Kleiner Sensor? Großer Sensor?

Wo geht die Reise hin? Wenn man den Analysten glaubt, werden in der Kamerabranche gerademal drei Unternehmen überleben. Diese wären Canon, Nikon und Sony. Aber was ist mit Olympus, Panasonic und Fuji?

Gerade die drei letzt genannten Unternehmen sind momentan im Bereich Micro-Four-Third sehr beliebt und schmeißen, meiner Meinung nach, beinahe im Monatsrythmus neue Systemkameras auf den Markt die selbst bei professionellen Fotografen sehr beliebt sind. Grade erst in der Fifty Nifty Live-Show von Dennis Weißmantel und Jani Pushparajah „outet“ sich Ralph Man, der eigentlich hauptsächlich mit einer Phase One Mittelformatkamera arbeitet, als Besitzer und Liebhaber einer Olympus OM-D.

Zu dem Thema haben gibt es auch ein interessantes Video von den Herren Wegner&Ludolph

In seinem Video-Tutorial verwendet Patrick Ludolph ebenfalls eine Olympus OM-D. Was dort für Bilder, selbst mit dem „kleinen“ Micro-Four-Third Sensor entstehen ist wirklich beeindruckend. Die Diagonale dieses Sensors beträgt ja gerademal die Hälfte eines Vollformatsensors. Sony geht zum Beispiel gerade einen anderen Weg. Sie nehmen einfach den Sensor aus der Nikon D800 und pflanzen diesen in ein Systemkameragehäuse. Dieser Weg führt zwar zu einem kleinen Gehäuse, die Objektive werden dadurch aber nicht kleiner. Der Gewichtsvorteil geht somit wieder verloren.

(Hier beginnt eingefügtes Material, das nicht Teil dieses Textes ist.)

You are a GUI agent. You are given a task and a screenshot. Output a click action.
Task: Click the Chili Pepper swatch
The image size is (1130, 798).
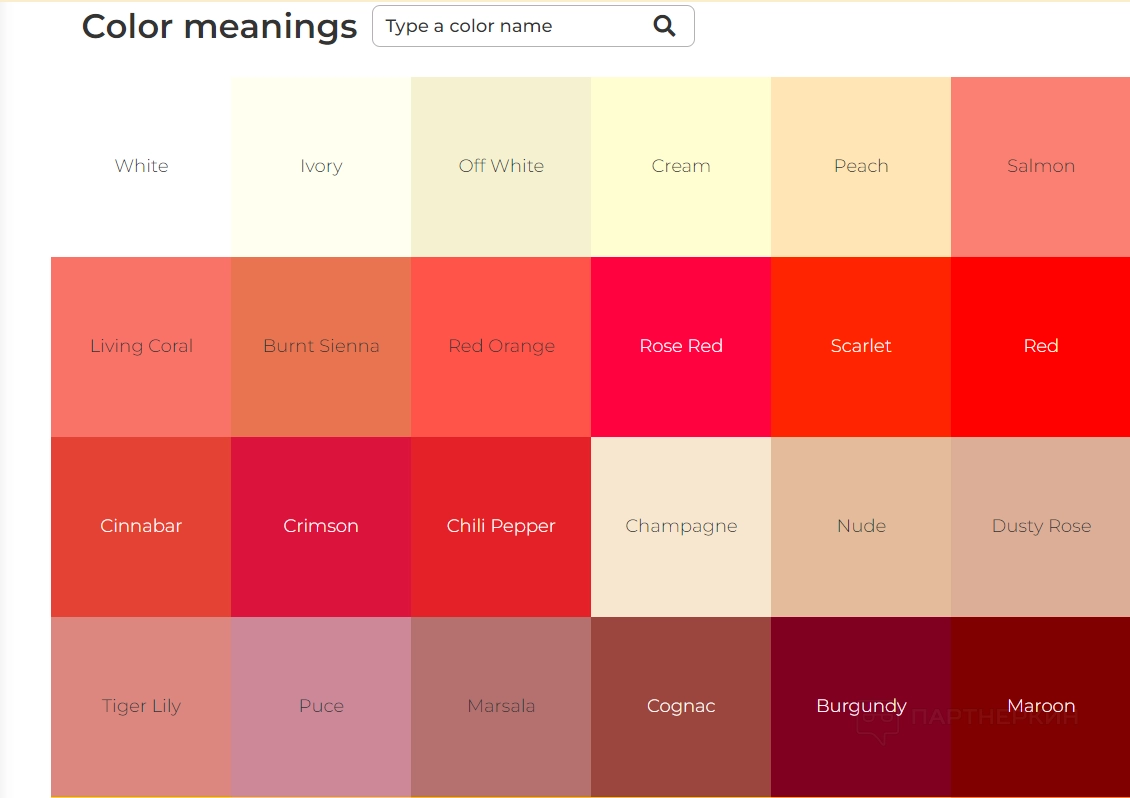501,526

Für mich wird der Trend mit dem Micro-Four-Third System weiterhin anhalten. Wenn die Hersteller das Rauschverhalten des Sensors noch verbessern können wird das das zukünftige System. Kompaktkameras werden schon heute von den Handykameras verdrängt und im „professionellen“ Bereich muss sich nur die Einstellung der Leute ändern. Denn dort verbindet man eine große Kamera immernoch mit guten Fotos.